Please report every line of the records that contains the word "value".

'''

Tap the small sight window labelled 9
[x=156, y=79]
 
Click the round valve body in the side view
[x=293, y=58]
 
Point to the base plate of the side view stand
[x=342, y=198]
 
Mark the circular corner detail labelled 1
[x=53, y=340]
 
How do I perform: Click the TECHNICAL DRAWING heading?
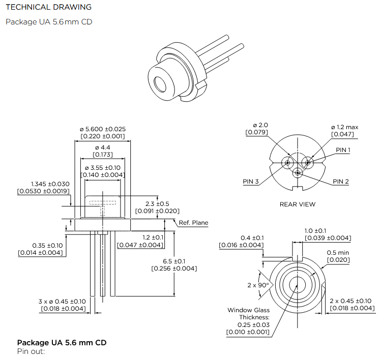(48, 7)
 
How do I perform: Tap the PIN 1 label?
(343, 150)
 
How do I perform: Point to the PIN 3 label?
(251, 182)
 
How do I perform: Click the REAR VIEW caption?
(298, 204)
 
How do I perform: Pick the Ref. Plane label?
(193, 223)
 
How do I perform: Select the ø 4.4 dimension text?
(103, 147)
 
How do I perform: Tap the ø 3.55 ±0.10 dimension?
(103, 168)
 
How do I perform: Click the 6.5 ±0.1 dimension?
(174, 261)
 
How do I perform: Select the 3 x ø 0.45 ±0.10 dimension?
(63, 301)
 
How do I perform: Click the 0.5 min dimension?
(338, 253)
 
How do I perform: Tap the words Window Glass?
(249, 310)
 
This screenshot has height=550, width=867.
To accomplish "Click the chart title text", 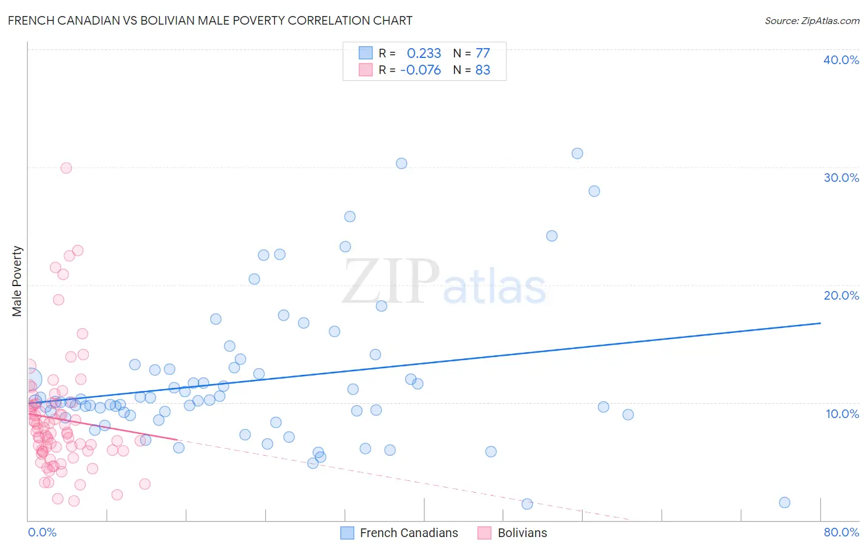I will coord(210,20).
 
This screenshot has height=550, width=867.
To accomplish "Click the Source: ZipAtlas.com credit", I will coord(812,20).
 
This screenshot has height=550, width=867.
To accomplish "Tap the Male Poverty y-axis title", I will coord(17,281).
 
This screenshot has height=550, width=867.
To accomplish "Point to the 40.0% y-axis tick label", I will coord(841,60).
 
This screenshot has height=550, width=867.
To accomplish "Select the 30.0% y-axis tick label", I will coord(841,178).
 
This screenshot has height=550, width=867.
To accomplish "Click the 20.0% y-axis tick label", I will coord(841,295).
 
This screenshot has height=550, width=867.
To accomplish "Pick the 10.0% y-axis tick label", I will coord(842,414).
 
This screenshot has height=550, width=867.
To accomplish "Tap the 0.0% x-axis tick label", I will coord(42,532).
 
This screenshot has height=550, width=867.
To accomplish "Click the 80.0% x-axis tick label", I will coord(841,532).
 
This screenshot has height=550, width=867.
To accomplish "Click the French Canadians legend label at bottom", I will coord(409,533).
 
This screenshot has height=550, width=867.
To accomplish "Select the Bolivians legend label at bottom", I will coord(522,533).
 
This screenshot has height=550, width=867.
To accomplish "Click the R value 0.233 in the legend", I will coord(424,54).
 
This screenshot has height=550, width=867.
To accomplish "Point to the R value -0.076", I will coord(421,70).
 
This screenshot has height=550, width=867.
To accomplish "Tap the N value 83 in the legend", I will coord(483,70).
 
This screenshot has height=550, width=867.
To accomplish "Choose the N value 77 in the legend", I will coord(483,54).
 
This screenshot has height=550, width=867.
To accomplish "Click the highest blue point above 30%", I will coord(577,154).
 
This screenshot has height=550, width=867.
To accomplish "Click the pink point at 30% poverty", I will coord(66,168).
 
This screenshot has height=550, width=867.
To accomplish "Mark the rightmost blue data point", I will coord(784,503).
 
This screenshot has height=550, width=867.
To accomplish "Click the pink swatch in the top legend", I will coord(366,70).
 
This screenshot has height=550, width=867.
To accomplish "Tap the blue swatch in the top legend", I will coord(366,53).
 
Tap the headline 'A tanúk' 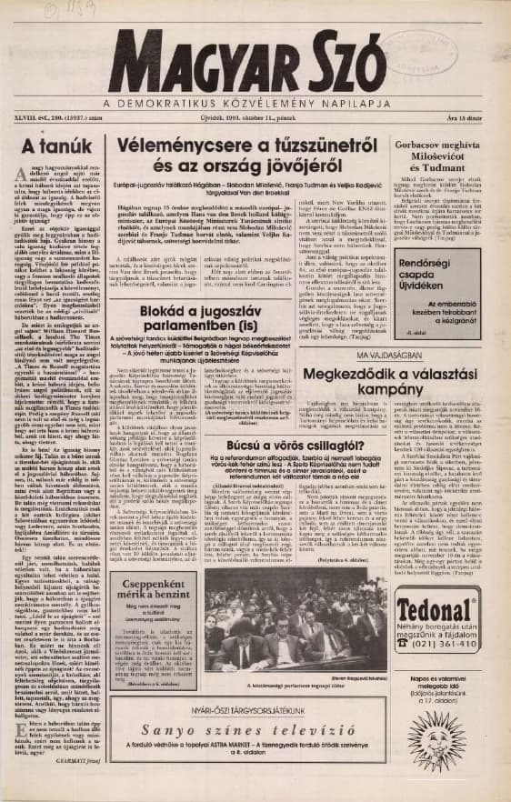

'''

[COMPLETE RESPONSE]:
To accomplish "Click the R value 0.233 in the legend", I will coord(424,54).
To accomplish "Point to the R value -0.076", I will coord(421,70).
To accomplish "Tap the N value 83 in the legend", I will coord(483,70).
To accomplish "Choose the N value 77 in the legend", I will coord(483,54).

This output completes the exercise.